• _SOURCE TEXT_
##############################

Visalia used a hunt-and-peck offense, one that included just two extra-base hits, to knock off Lancaster


This story appeared in the Antelope Valley Press April 18, 1999.

By BRIAN ROBIN
Valley Press Staff Writer

LANCASTER - He wasted little time and even less motion proving his point and proving what kind of trouble the Lancaster JetHawks can get into when they let their collective concentration slip.

Two-out. Bases load. Bottom of the ninth. Your would-be Lancaster pyromaniac on Fireworks Night: pinch hitter Greg Connors.

One pitch from Visalia Oaks closer Ray Noriega. A curveball that Connors lined to Visalia second baseman Eddie Lara.

"Things haven't been going that well lately," Connors said. "I can't find a hole."

The JetHawks found one Saturday night. The 4-1 one they dug for themselves before clawing back toward an eventual 4-3 loss to the Oaks in front of a season-high 5,213 at The Hangar Saturday night.

Until the ninth-inning, the JetHawks' fireworks were limited to Harvey Hargrove's fifth-inning home run - the first JetHawk homer at The Hangar this season.

Of course, this was keeping with the flip side of the evening's Fireworks Night theme.

Of Visalia's 12 hits, only two - Nick Sosa's seventh-inning rocket onto Avenue I - your eventual gamewinning homer - and Rusty Keith's two-out double in the fifth - earned extra bases.

Throw in the pitching of Visalia starter Eric Thompson and the 3 2/3-inning roller-coaster trip of tag-team tandem starter Tom Bennett and it was enough.

Thompson allowed only three hits and Hargrove's homer in his five innings. Bennett, who was rocked for seven runs in two innings last week in Visalia, survived four hits and two runs to hold up his side of the bargain.

The two runs came in the seventh, on an infield single by Jermaine Clark and a bases-loaded walk to Mike Marchiano. In the ninth, Bennett's luck finally ran out.

After retiring Craig Kuzmic and Hargrove, Bennett yielded back-to-back singles to Ramon Valera and Clark.

Enter Tyler Yates, who walked Marchiano on four pitches to load the bases.

Exit Yates and enter Noriega, who threw all of one pitch - the one Connors lined right at Lara for the final out.

"I know this team can hit," Lancaster manager Darrin Garner said about a JetHawks team that left the bases loaded three times. "We will hit. We will hit."

That's what the Oaks did. . . when they weren't running. They hit-and-run with abandon, stole bases with more abandon, and made JetHawks starter Russ Koehler's second trip through the order his last one.

Koehler was so good through three innings that Mariners' minor coordinator of instruction Mike Goff said it was the best he's ever seen out of the tall right-hander. He struck out the side in the second and was perfect through three.

Then came the fourth, when Koehler said his slider - so effective for three innings - decided to take the rest of the night off.

The Oaks didn't. They parlayed a walk to Keith, a hit-and-run single by Lara (3-for-5), an errant pickoff throw by Koehler and a Juan Camilo single into one run.

Two more came in the fifth, via a double by Keith and consecutive singles by Lara, Camilo and Sosa (3-for5). Each member of that latter trio stole second.

"Try to ride a bike without feet," was how Koehler described the missing pitch. "You're in a battle out there and you're in a situation where you know that's the pitch you've got to throw and you're tapping into savings and it's not there. It's very helpless."

##############################

• _Text and item location entries_
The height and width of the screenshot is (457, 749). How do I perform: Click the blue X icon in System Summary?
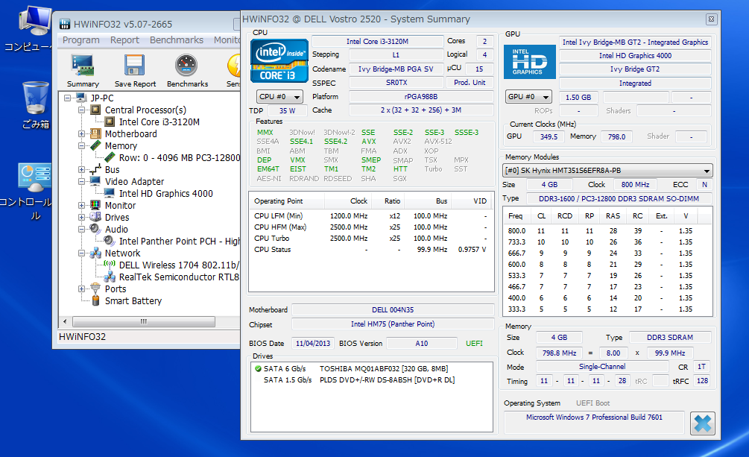point(702,423)
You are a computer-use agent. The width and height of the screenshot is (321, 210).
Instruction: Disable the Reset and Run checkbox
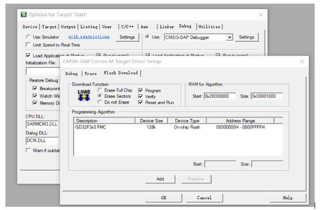[x=141, y=102]
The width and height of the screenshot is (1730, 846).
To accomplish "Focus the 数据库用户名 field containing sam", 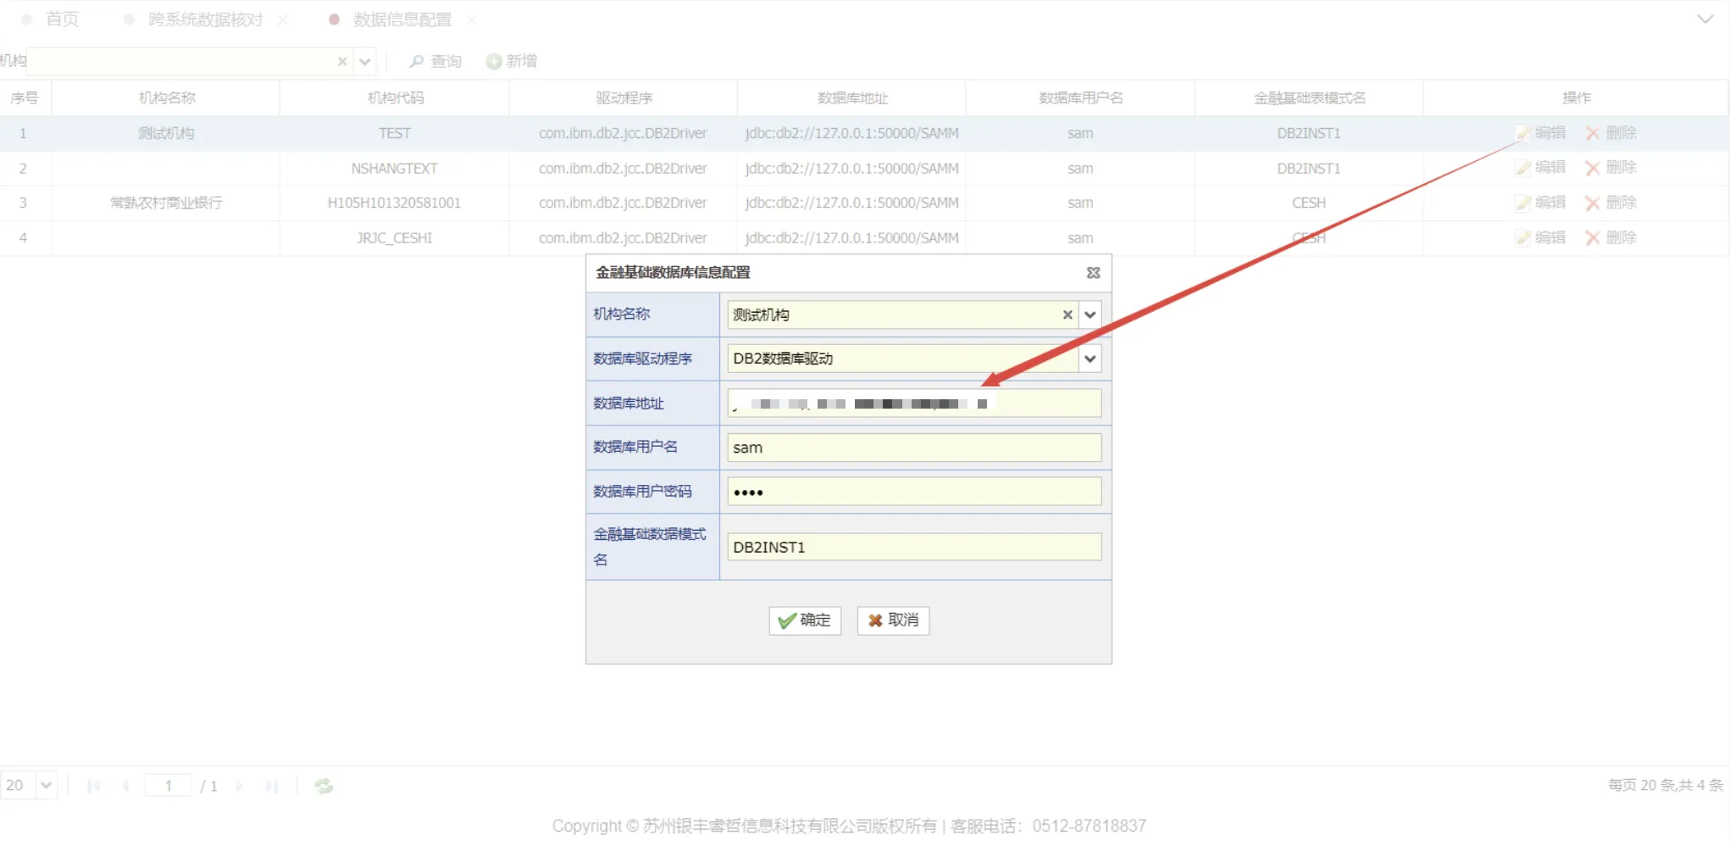I will [913, 448].
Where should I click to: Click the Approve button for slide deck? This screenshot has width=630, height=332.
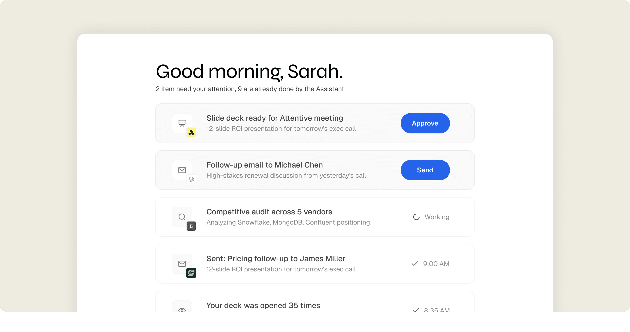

##############################

• _EXERCISES_
• 1. In the game story, who hit the home run that eventually won the game, and in which inning?
• 2. List every Visalia player who, according to the game story, stole second base in the fifth inning.

• _TASK-BY-TASK RESULTS_
• 1. Nick Sosa hit it in the seventh inning.

• 2. Eddie Lara, Juan Camilo, Nick Sosa